*Work instructions:* Once the line containing "Open the Science navigation menu" is found, copy it and each subsequent line exactly. Stop at the end of the records below.

*Exercise material:*

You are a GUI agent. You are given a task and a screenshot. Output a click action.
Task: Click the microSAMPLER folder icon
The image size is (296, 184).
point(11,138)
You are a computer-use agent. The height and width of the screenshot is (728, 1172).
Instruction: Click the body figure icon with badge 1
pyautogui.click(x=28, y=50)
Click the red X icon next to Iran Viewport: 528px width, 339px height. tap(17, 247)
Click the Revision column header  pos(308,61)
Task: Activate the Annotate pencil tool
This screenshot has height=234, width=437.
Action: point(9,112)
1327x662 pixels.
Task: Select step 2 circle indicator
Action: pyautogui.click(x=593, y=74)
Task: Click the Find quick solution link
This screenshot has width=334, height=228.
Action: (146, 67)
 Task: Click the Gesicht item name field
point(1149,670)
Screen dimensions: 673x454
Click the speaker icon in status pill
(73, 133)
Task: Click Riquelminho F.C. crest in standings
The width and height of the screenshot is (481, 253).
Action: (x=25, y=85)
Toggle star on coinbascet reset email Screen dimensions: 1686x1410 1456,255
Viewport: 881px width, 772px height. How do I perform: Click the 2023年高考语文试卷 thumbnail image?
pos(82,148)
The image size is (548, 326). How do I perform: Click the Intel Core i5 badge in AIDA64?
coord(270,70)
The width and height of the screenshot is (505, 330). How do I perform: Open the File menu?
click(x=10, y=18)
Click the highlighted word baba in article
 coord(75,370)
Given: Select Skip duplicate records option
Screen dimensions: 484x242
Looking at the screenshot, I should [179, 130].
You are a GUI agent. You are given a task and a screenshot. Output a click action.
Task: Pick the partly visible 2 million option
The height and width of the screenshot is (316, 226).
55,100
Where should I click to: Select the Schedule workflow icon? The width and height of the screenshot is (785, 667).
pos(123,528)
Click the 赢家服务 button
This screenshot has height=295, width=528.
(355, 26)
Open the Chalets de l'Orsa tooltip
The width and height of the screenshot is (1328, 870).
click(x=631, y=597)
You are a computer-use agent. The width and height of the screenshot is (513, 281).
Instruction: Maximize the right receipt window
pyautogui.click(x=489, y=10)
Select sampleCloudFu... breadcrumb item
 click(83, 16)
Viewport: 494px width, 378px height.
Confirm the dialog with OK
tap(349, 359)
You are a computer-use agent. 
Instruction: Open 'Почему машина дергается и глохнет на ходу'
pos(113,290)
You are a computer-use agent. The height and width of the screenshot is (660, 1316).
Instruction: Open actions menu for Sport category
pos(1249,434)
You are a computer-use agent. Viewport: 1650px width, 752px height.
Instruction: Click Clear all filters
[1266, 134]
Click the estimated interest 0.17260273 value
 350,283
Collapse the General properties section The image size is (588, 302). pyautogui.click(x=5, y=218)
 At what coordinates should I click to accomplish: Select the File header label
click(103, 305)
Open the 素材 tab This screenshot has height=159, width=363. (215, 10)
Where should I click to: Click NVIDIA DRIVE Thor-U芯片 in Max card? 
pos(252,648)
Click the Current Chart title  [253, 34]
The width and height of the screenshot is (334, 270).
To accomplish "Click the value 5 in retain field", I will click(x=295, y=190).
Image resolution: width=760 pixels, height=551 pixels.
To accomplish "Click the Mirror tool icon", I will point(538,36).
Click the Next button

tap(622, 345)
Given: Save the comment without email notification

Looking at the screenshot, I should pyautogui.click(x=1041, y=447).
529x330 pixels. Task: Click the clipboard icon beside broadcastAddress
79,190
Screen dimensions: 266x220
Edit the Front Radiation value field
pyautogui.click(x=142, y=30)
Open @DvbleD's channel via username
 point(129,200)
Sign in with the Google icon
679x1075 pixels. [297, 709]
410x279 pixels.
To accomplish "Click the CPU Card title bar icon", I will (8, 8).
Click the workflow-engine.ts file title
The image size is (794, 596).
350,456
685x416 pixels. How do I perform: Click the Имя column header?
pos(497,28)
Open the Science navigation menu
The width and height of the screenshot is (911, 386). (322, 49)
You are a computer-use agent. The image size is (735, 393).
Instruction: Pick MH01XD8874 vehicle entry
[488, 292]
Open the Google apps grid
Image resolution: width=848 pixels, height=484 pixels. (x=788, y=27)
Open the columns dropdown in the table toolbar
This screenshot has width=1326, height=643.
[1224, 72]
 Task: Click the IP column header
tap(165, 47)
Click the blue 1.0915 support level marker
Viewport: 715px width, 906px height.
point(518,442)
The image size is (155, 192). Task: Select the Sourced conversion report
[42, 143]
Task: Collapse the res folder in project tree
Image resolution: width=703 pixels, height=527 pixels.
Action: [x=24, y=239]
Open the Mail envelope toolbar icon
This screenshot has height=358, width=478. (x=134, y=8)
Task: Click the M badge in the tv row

*Reply to the exercise:*
Open the Science navigation menu
The width and height of the screenshot is (911, 386). (322, 49)
You are a computer-use agent. The image size is (735, 393).
Instruction: Pick MH01XD8874 vehicle entry
[488, 292]
Open the Google apps grid
Image resolution: width=848 pixels, height=484 pixels. (x=788, y=27)
Open the columns dropdown in the table toolbar
This screenshot has width=1326, height=643.
[1224, 72]
 Task: Click the IP column header
tap(165, 47)
Click the blue 1.0915 support level marker
Viewport: 715px width, 906px height.
point(518,442)
The image size is (155, 192). Task: Select the Sourced conversion report
[42, 143]
Task: Collapse the res folder in project tree
Image resolution: width=703 pixels, height=527 pixels.
Action: [x=24, y=239]
Open the Mail envelope toolbar icon
This screenshot has height=358, width=478. (x=134, y=8)
Task: Click the M badge in the tv row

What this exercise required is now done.